We reviewed 12 TBIRD cases [1, 3–9] (Table 1), excluding cases in which the onset of TBI was unknown or the biphasic clinical course was unclear. The median age was 9 months, and all patients were under 2 years of age. SDH was observed in all cases. The median interval of the biphasic phase was 3 days. Late seizures occurred in 11/12 cases, and 1 case presented only with unconsciousness, although non-convulsive seizures were not ruled out [1]. The median interval between BTA and TBI detection was 5 days. Only our case was detected with BTA 4 days after TBI.
Table 1
Case review of infantile traumatic brain injury with a biphasic clinical course and late reduced diffusion
| Value |
Age (month), median [IQR] | 9.0 [7.25–14.25] |
Mechanism of injury, n (%) Fall Thrown Traffic accident Unknown | 8 (67%) 1 (8%) 1 (8%) 2 (17%) |
Initial Symptoms, n (%) Convulsive Seizure Status epilepticus Unconsciousness Hemiparalysis | 8 (67%) 3 4 (33%) 6 (50%) |
Glasgow Coma Scale, n (%) ≤8 >8 Unknown | 5 (42%) 4 (33%) 3 (25%) |
Imaging findings, n (%) Subdural hemorrhage Midline shift Subarachnoid hemorrhage Diffuse axonal injury | 12 (100%) 4 1 (8%) 0 |
Initial treatment, n (%) Conservative therapy Barbiturate coma therapy Surgery | 10 (83%) 2 2 (17%) |
Day of late seizure, median [IQR] | 3 [3.0–4.0] |
Bright tree appearance on MRI Bilateral Unilateral Unknown | 8 (67%) 3 (25%) 1 (8%) |
Day of bright tree appearance on MRI, median [IQR] | 5 [3.0–5.0] |
Second treatment (after the second phase), n (%) Conservative therapy Barbiturate coma therapy Surgery | 11 (92%) 5 1 (8%) |
Cerebral atrophy, n (%) Yes No Unknown | 10 (83%) 1 (17%) 1 (17%) |
Pediatric Cerebral Performance Category Scale, n (%) ≤2 ≥3 Unknown | 4 (33%) 7 (58%) 1 (8%) |
IQR, interquartile range; CT; computed tomography, MRI; magnetic resonance imaging |
BTA has been implicated in incomplete myelination until approximately 2 years of age [1]. The developing brain is vulnerable due to immature cerebrovascular autoregulation [10], high concentrations of unsaturated fatty acids, high oxygen consumption, and low concentrations of antioxidants [10, 11]. The high density of N-methyl-D-aspartate receptors [11] may also be associated with the risk of excitotoxicity. MR spectroscopy showed elevated glutamine/glutamate complexes and decreased N-acetyl aspartate levels in AESD [2, 12, 13]. The same findings were observed in 2 cases of TBIRD [1, 7], suggesting that TBIRD is pathophysiologically identical to AESD. Some cases of TBIRD differ from AESD in that status epilepticus is not present in the initial phase. Two cases of TBIRD showed hypoperfusion in the ipsilateral cerebral hemisphere [7, 9], similar to an animal SDH model [14], suggesting a cerebral metabolic blood flow imbalance due to microvessel vasospasm [15, 16]. In contrast, our case showed hyperperfusion, which may suggest ischemia-reperfusion injury associated with impaired cerebrovascular autoregulation.

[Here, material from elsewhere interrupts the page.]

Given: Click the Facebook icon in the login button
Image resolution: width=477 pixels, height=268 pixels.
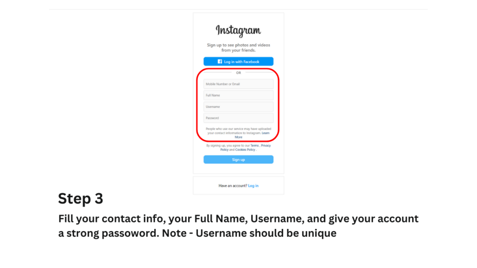Looking at the screenshot, I should 220,61.
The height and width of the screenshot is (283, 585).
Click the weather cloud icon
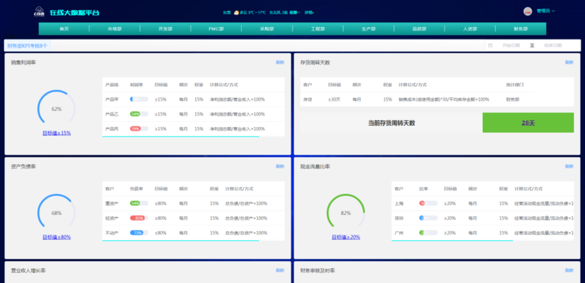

TBIRD often has a poor neurological prognosis, with PCPC ≥ 3 occurring in 58% (7/12) of cases. Although the prevention and treatment of TBIRD remain to be elucidated, the characteristics of TBIRD were shown to be infantile TBI in patients who developed SDH with unconsciousness, seizure, or hemiplegia in this study. Some patients may exhibit BTA prior to the late seizure, as in our case.